You can use these tactics for other types of email. Do you send out a weekly newsletter? Consider segmenting that audience further and sending personalized versions of or snippets in your newsletter instead of one-size-fits-all. You can group recipients by industry, for example, and personalize your newsletter's CTAs.
Want to learn more? Check out this deep dive on email personalization.
Video is an effective medium for capturing a prospect's attention and convince them to buy. In fact, according to The State of Video Marketing 2021 report by Wyzowl, “79% of people say they've been convinced to buy or download a piece of software or app by watching a video.” Push those results with video personalization.
Start by examining the video content you already use in your campaigns. Where does it live? What is its purpose? Who gets to see it? Look for opportunities to tweak those videos to better resonate with your ideal audiences and their intent.
For example, don't show everyone who visits your website the same “greetings” video at the top of your home page. Instead, create different versions of that video that talk about something different based on the visitor's industry, company size, role, or place in the funnel. This personalized approach gives you the opportunity to highlight a more effective value proposition and direct them to a more relevant CTA than a generic video.
The same goes for videos on your product pages, in your email, and even in your retargeting ads. The better you are at delivering a video that speaks directly to a specific audience's needs and takes them to the next best step, the better results you'll see.
Marketo uses personalized video in email to drive open and click-through rates. Check out this video invitation they sent out to their prospects for their 2018 Marketo Summit:
This personalized video email increased Marketo's campaign open rate by 36% and click-through rate by 144%. It features the recipient's name in scenes throughout the video, making it feel like Marketo made that video just for her. This tactic was simple to scale and boasted great results.
Ad personalization for B2B awareness and lead generation
Ads that drive traffic to your website provide one of earliest opportunities for personalization. Many B2B companies rely on LinkedIn for its business-specific targeting — but they run into cost issues and challenges with scaling after initially acquiring qualified leads there.

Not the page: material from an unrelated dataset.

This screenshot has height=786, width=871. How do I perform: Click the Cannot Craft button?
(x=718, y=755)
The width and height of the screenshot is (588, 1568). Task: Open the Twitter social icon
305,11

Advertising on Facebook (and Instagram) is appealing because of its potential reach of billions of active users. But that expansive reach comes with its own challenge — the native B2B targeting controls are Facebook is notoriously difficult and unreliable.
We've seen our customers have success reaching new qualified prospects using Clearbit Advertising, which brings LinkedIn-level targeting to Facebook. That's the ability to reach 100M+ business users in popular channels using 80+ firmographic, employee, and technographic criteria.

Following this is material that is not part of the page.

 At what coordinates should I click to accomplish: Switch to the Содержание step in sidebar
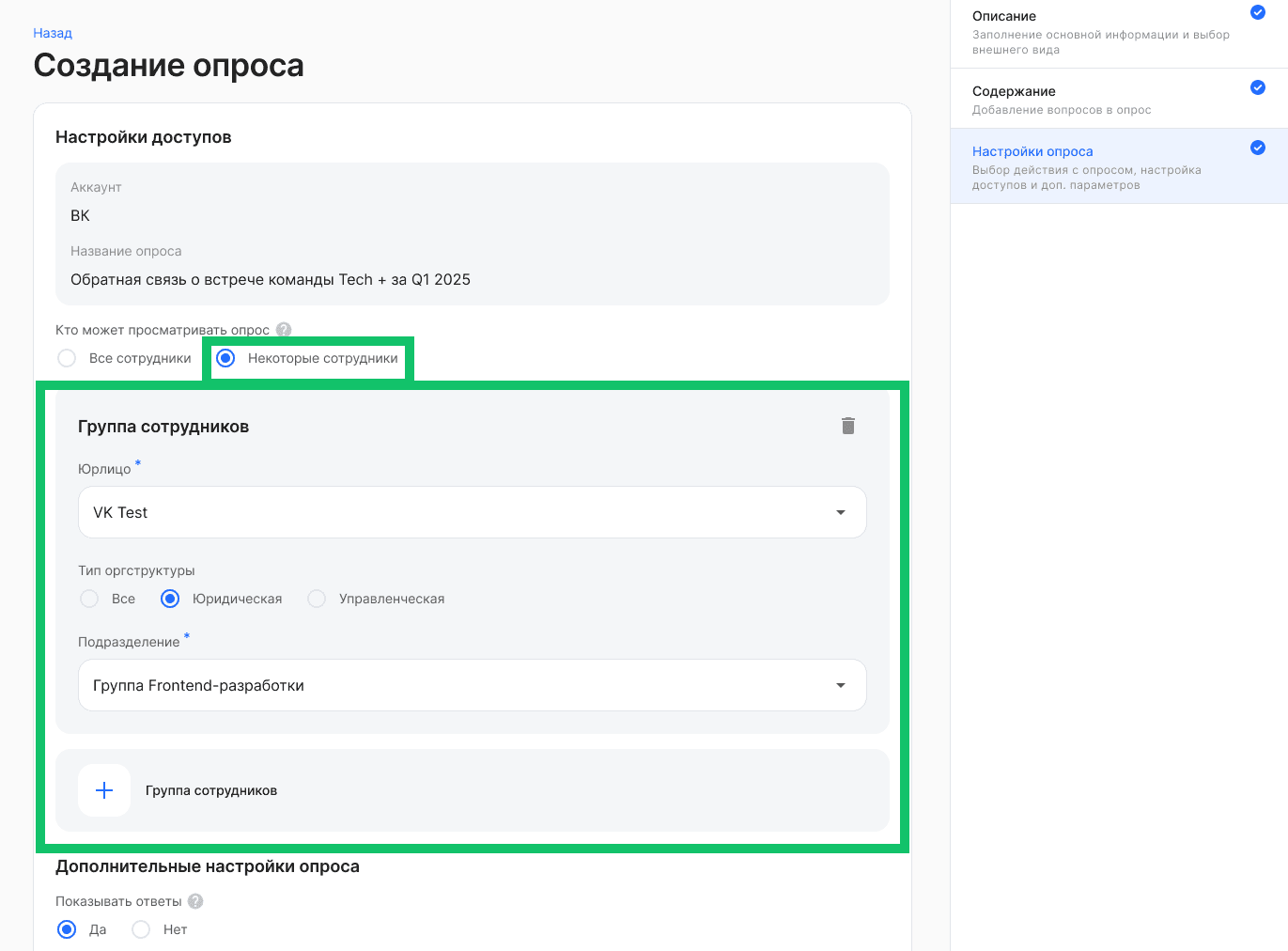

For example, Airbase — a business spend management software — wanted to engage new prospects and generate more qualified leads within a rather specific target audience. By using Clearbit Advertising, Airbase was able to add Facebook and Instagram as effective advertising channels, personalizing campaigns for its target market at scale — and reducing the cost per click for target accounts by half, compared to LinkedIn.
Personalization starts with knowing your users
In B2B marketing, we can't rely on lowest-common-denominator or one-size-fits all experiences. Build effective and meaningful marketing personalization — from a real understanding of your customers and ability to reach and persuade the audiences that count.
By tailoring your content to better speak to each of your target audiences' needs from end-to-end, you'll drive more ideal prospects into your pipeline, win, and retain them — and continue to optimize conversion where it matters, not for the masses.